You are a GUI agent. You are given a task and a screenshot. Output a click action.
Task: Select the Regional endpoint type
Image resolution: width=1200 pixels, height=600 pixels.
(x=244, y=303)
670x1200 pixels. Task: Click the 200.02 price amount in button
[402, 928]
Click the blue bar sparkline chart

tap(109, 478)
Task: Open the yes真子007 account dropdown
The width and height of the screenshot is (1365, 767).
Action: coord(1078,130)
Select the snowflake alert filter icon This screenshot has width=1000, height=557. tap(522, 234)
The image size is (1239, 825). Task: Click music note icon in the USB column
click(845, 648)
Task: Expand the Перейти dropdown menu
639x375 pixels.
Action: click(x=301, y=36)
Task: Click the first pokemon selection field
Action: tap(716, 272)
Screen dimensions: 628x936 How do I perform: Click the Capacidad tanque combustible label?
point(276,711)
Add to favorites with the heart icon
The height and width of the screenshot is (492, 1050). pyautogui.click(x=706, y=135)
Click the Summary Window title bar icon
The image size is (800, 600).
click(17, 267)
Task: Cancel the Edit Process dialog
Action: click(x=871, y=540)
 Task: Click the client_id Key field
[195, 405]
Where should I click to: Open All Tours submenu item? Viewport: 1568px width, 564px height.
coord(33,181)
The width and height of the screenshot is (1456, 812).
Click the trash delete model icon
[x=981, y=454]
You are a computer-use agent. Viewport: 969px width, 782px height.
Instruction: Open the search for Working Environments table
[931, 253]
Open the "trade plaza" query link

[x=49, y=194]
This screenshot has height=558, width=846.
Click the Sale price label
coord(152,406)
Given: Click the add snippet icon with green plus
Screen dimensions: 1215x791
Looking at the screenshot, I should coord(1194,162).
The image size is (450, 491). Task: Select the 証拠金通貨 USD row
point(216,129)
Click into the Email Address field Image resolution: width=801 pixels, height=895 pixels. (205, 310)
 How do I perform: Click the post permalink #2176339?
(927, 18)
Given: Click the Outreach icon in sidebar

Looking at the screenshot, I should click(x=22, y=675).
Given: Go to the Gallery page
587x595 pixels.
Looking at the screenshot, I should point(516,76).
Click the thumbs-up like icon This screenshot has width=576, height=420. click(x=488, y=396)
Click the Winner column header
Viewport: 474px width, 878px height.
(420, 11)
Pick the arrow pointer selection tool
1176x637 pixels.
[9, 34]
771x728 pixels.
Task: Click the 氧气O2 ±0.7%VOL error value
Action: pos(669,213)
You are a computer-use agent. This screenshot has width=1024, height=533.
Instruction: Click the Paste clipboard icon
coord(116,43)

*-*-*

* **Exercise directions**: Output the data above without altering a line.

* **Task solution**:
You are a GUI agent. You are given a task and a screenshot. Output a click action.
Task: Select the Regional endpoint type
Image resolution: width=1200 pixels, height=600 pixels.
(x=244, y=303)
670x1200 pixels. Task: Click the 200.02 price amount in button
[402, 928]
Click the blue bar sparkline chart

tap(109, 478)
Task: Open the yes真子007 account dropdown
The width and height of the screenshot is (1365, 767).
Action: coord(1078,130)
Select the snowflake alert filter icon This screenshot has width=1000, height=557. tap(522, 234)
The image size is (1239, 825). Task: Click music note icon in the USB column
click(845, 648)
Task: Expand the Перейти dropdown menu
639x375 pixels.
Action: click(x=301, y=36)
Task: Click the first pokemon selection field
Action: tap(716, 272)
Screen dimensions: 628x936 How do I perform: Click the Capacidad tanque combustible label?
point(276,711)
Add to favorites with the heart icon
The height and width of the screenshot is (492, 1050). pyautogui.click(x=706, y=135)
Click the Summary Window title bar icon
The image size is (800, 600).
click(17, 267)
Task: Cancel the Edit Process dialog
Action: click(x=871, y=540)
 Task: Click the client_id Key field
[195, 405]
Where should I click to: Open All Tours submenu item? Viewport: 1568px width, 564px height.
coord(33,181)
The width and height of the screenshot is (1456, 812).
Click the trash delete model icon
[x=981, y=454]
You are a computer-use agent. Viewport: 969px width, 782px height.
Instruction: Open the search for Working Environments table
[931, 253]
Open the "trade plaza" query link

[x=49, y=194]
This screenshot has height=558, width=846.
Click the Sale price label
coord(152,406)
Given: Click the add snippet icon with green plus
Screen dimensions: 1215x791
Looking at the screenshot, I should coord(1194,162).
The image size is (450, 491). Task: Select the 証拠金通貨 USD row
point(216,129)
Click into the Email Address field Image resolution: width=801 pixels, height=895 pixels. (205, 310)
 How do I perform: Click the post permalink #2176339?
(927, 18)
Given: Click the Outreach icon in sidebar

Looking at the screenshot, I should click(x=22, y=675).
Given: Go to the Gallery page
587x595 pixels.
Looking at the screenshot, I should point(516,76).
Click the thumbs-up like icon This screenshot has width=576, height=420. click(x=488, y=396)
Click the Winner column header
Viewport: 474px width, 878px height.
(420, 11)
Pick the arrow pointer selection tool
1176x637 pixels.
[9, 34]
771x728 pixels.
Task: Click the 氧气O2 ±0.7%VOL error value
Action: pos(669,213)
You are a computer-use agent. This screenshot has width=1024, height=533.
Instruction: Click the Paste clipboard icon
coord(116,43)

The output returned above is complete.